### SELECTED PASSAGE
Astana, with its fictitious facades, its empty new buildings, its garish or kitschy architectures and its tawdry lighting, seems to be something midway between a disneyesque city (Baudrillard 1996) and a Potemkin metropolis (Koolhaas 2000).

2. Standard of Living

Architecture is not the only reflection of changes in Kazakhstan, which are clearly visible in society. If our goal is to reveal the connections between architecture and society, we must first focus on the latter through units of measure such as income distribution and social inequalities.

Even if the Gini coefficient lists Kazakhstan at the same level as some developed countries that have a strong welfare system, our analysis evidences how inequalities in the biggest country of the Central Asia country are growing. The gap between different parts of the population is constantly increasing in terms of salaries and freedoms: in some areas of work like education (Tolstoy 2010) (5), mines (Franchetti 2008) (6) and construction, salaries haven't changed so much in the last decade, while in others (e.g. oil (Kalinina 2010) (7)) remunerations are rising impressively. Also in the pension system there is a huge gap between the different classes: for instance the military, one of the most privileged categories, can achieve retirement after only 25 years of service (Republic of Kazakhstan 2010). The old public social security treatment (pay-as-you-go) was replaced by a private one (the first private pension system in the Commonwealth of Independent States) starting from 1997 and migrant workers do not enjoy the right to pension benefits as they are not recognized as permanent residents in the country (Vadim 2008)--a conspicuous part of Astana's construction labor comes from Uzbekistan. A similar situation affects the public healthcare system and public education, which are decaying to the benefit of the private ones. Although, in general, we can observe that living standards have increased thanks to economical growth, but inequalities are increasing and the population below the poverty line is still at 12.1% (CIA 2010).

3. Spatial Welfare

If salary, pensions, healthcare, education and, more widely, social services form the basis of wellbeing, welfare is not just a matter of them, but it has a lot to do with space: with the comfort that a particular space can provide us, with the ease of access and use of public places, with the number of them and quality of services (Munarin, Tosi 2009) (8).

### EXERCISE SET
• A. Reproduce the part of the Kazakhstan passage starting with "Astana, with its" and going on through "metropolis (Koolhaas 2000).".
• B. Write what comes next in the text on Astana and welfare in Kazakhstan, picking up after its final sentence.

### SUPPLIED MATERIAL
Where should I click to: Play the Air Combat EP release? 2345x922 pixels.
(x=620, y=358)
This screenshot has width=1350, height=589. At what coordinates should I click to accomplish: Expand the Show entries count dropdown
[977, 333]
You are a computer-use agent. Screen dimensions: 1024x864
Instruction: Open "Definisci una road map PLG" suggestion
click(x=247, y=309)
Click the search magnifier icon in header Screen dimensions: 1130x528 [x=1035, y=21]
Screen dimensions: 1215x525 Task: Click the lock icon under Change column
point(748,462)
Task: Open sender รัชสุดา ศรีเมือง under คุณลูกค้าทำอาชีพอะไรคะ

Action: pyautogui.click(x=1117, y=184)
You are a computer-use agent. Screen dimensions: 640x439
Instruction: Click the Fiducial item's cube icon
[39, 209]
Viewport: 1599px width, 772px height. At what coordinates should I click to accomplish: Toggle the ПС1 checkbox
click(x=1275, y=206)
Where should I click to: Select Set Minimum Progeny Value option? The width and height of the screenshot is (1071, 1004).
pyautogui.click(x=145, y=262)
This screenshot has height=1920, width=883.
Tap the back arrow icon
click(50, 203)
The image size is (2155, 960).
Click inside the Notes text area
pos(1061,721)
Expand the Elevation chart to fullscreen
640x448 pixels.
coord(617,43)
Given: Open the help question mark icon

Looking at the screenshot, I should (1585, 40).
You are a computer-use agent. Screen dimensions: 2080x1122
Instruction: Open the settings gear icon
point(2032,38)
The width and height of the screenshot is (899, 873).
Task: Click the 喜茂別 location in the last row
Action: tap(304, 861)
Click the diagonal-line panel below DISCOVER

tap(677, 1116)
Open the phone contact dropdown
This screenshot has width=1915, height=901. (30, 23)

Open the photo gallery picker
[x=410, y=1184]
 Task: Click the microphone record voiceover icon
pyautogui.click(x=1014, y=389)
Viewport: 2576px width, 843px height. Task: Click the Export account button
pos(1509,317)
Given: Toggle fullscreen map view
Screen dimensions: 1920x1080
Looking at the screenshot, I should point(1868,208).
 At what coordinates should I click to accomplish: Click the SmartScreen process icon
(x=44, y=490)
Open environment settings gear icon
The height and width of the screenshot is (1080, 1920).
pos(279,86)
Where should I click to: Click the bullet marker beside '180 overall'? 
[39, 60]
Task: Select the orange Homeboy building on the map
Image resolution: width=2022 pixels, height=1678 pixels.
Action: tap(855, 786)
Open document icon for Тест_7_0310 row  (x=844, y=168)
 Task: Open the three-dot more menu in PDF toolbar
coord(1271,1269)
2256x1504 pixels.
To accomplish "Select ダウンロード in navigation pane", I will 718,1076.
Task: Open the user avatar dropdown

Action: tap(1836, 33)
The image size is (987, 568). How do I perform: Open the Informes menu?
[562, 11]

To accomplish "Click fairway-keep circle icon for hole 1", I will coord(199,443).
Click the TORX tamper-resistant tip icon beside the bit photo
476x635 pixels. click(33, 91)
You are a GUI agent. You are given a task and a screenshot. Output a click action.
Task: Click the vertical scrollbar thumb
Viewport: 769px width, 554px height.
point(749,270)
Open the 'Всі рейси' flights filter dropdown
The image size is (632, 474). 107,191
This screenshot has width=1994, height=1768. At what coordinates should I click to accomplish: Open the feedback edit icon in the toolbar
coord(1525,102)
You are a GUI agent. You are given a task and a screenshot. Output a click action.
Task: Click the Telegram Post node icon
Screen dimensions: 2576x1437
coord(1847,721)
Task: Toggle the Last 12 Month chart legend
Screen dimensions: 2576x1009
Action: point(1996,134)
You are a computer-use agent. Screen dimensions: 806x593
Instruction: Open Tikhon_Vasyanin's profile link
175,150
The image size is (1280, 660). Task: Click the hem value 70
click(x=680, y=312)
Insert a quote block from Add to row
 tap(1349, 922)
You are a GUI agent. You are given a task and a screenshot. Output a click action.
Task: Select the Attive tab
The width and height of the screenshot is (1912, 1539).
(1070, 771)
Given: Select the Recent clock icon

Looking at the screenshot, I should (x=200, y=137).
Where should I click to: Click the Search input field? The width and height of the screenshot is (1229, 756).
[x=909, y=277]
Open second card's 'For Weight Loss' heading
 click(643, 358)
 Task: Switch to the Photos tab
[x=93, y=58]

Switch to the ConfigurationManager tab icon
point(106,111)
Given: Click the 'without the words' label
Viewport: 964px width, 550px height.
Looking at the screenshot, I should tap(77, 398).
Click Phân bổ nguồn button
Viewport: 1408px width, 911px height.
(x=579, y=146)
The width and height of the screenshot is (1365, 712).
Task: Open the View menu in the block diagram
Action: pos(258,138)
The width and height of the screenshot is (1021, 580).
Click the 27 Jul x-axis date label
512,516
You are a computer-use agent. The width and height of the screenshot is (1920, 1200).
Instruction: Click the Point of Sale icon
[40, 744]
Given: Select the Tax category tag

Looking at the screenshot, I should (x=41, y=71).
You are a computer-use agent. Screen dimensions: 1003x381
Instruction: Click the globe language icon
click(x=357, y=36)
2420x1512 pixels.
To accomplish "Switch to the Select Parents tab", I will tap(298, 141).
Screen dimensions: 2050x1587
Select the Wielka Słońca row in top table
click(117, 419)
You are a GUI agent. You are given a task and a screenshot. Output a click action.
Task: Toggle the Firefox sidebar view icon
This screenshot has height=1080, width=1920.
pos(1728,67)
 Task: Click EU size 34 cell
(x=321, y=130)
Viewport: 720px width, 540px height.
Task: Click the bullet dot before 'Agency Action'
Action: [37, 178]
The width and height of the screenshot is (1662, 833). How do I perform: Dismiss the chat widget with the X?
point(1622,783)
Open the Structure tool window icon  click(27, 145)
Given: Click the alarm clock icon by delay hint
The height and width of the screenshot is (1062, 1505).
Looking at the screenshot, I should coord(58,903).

### TASK RESULTS
• A.
Astana, with its fictitious facades, its empty new buildings, its garish or kitschy architectures and its tawdry lighting, seems to be something midway between a disneyesque city (Baudrillard 1996) and a Potemkin metropolis (Koolhaas 2000).

• B.
If Astana is changing fast, most of its population is still living in the old Soviet blocks, which are left to their slow deterioration and are located on the right bank of the Ishim River, on the opposite side of the new city. The apartment prices on the left side are so high (Neef 2006) (9), that only a few can afford to move there and the new public areas are so far away that they are used only on weekends or public holidays. So, in terms of common spaces, the new development seems, in working days, to have been built for nobody and the population still have to deal with lack of services, flooding streets or rusted playgrounds; in short, with the same previous situation.

4. Architectonic Apparatus

However welfare is also something else: as well as of materiality, it may also be made of something intangible, such as freedom or happiness. It's exactly there, in the search for welfare, in the desire of happiness, that the apparatus takes root, and "the capture and the subjectivization of this desire in a separate sphere, is the specific power of the apparatus" (Agamben 2006: 26). Astana's architectonic apparatus works exactly like this: projecting an image of a golden future in the lack of ideals left by the collapse of communism ("the ideology of building Communism was so heavily imposed on everything, and the moment it was gone, a huge gap was left there waiting to be filled" (Ulykbanov 2010)), capturing in a standardizing image, deceptive production of a subject and illusion of individual freedom. It does that in the same way as other contemporary capitalist processes of de-subjectivization ("It sends out visual messages to the people of what one should dream of, creating a desire of money and fancy lifestyle. Architecture, just like TV ads, has become another medium through which one is imposed with a certain lifestyle" (Ulykbanov 2010)), with the consequent "triumph of oikonomia, which is a pure activity of the government which aims only to reproduce itself" (Agamben 2006: 32).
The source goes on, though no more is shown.